-- Records --
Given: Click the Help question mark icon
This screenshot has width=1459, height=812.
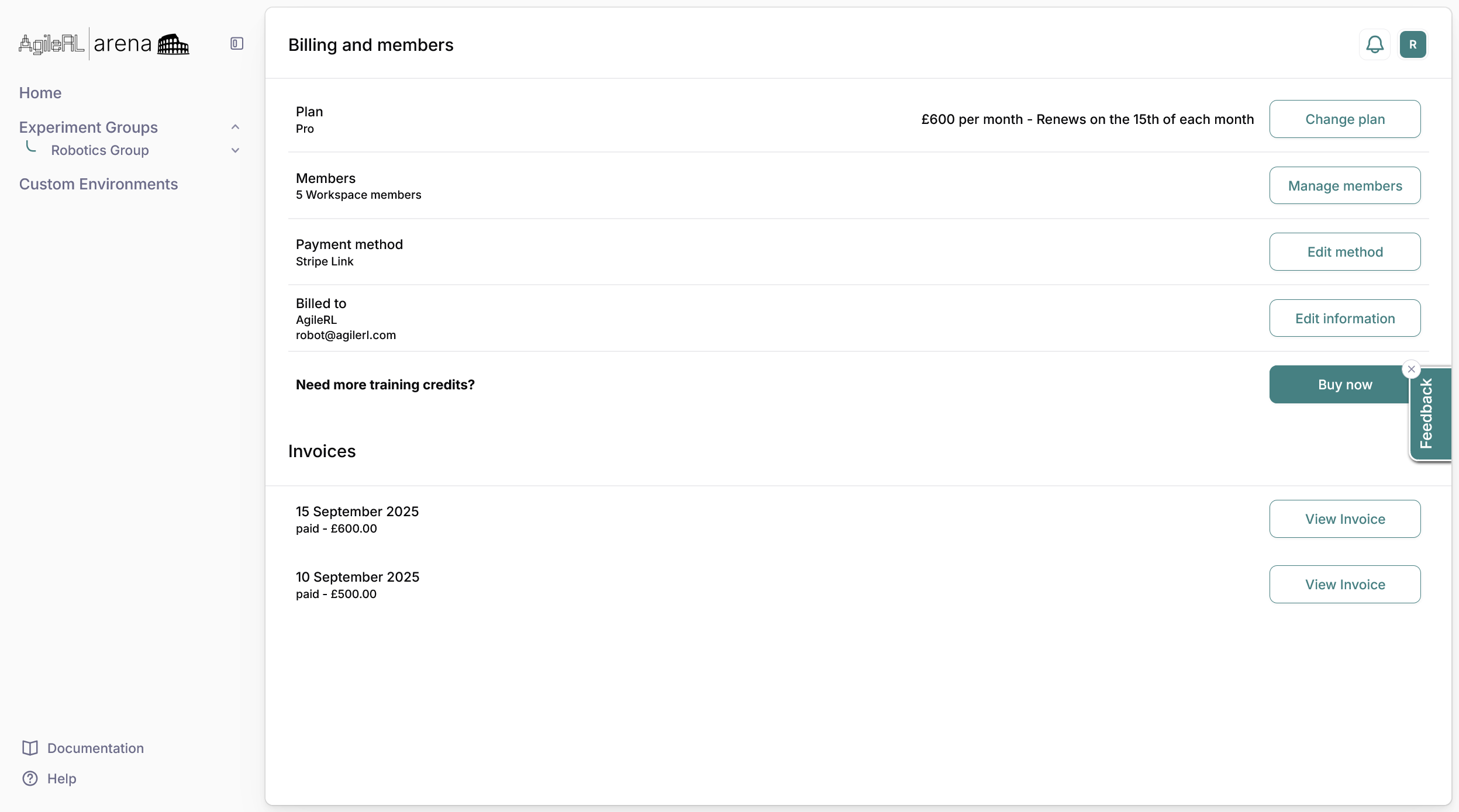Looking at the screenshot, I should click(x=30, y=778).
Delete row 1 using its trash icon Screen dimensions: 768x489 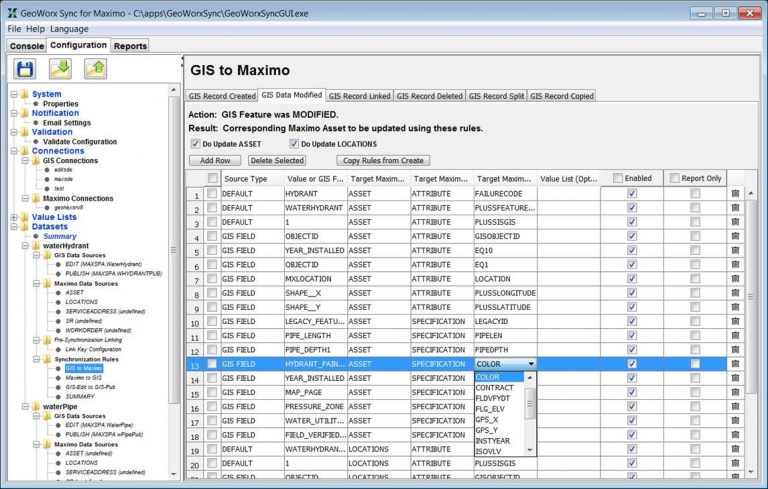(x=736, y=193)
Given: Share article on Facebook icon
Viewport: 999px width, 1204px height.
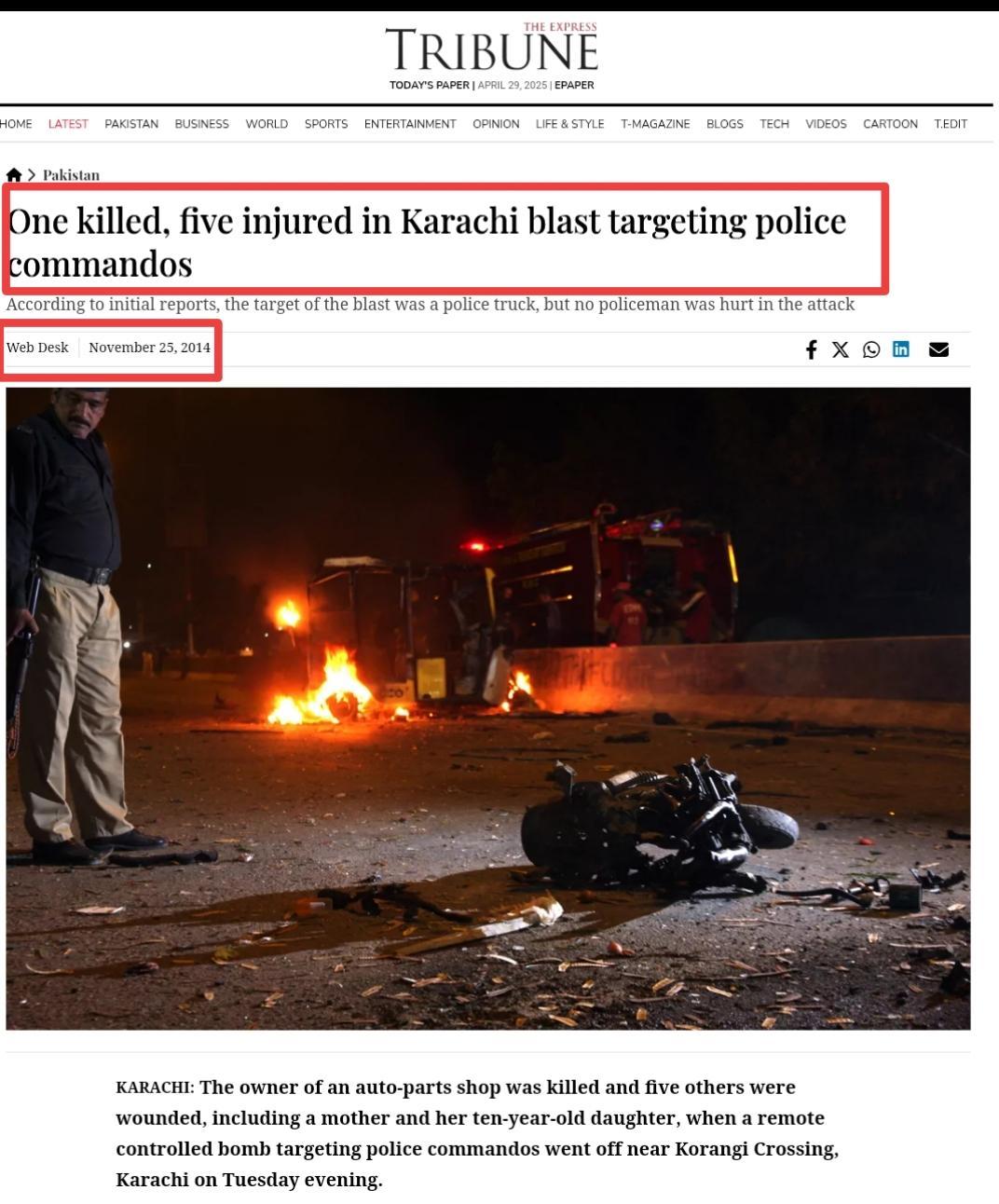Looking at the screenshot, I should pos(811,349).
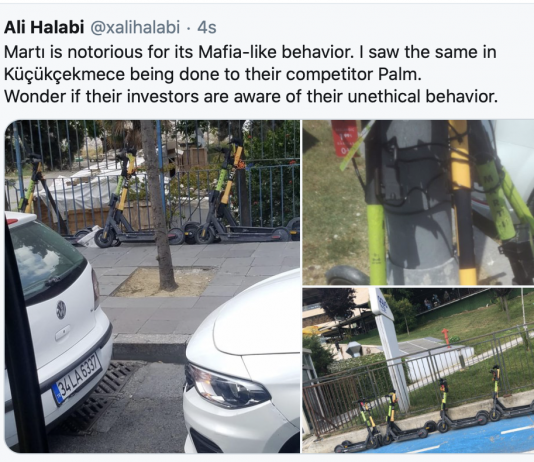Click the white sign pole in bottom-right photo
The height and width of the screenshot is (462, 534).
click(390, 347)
...
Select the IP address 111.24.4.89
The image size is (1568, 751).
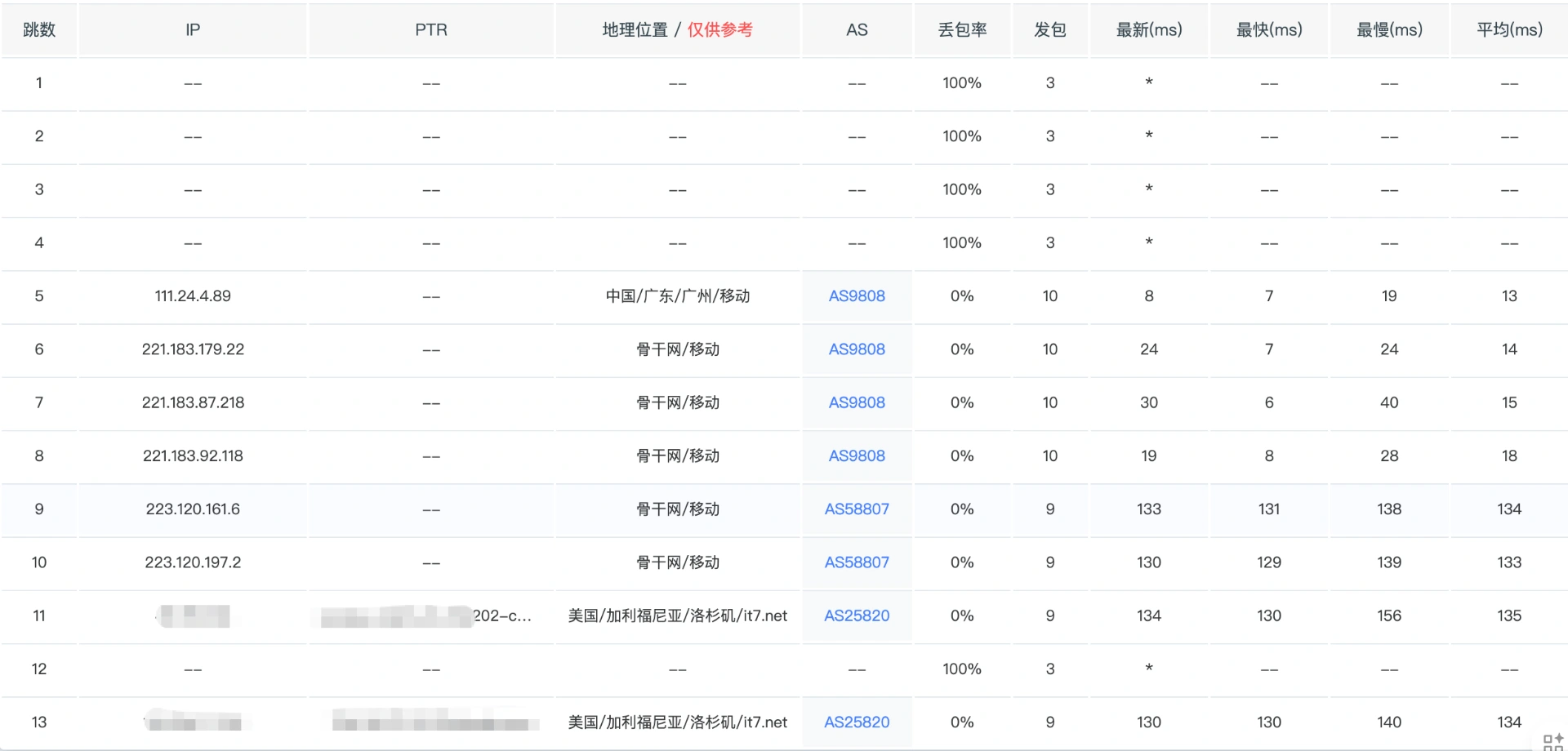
---
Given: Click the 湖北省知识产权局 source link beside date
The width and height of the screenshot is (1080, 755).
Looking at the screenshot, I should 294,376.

-- Aim of the exercise --
Scan the material for the word "Given". Return every line where it is found.

-- Solution to the problem --
Given: Click the Help question mark icon
Given: Share article on Facebook icon
Given: Click the 湖北省知识产权局 source link beside date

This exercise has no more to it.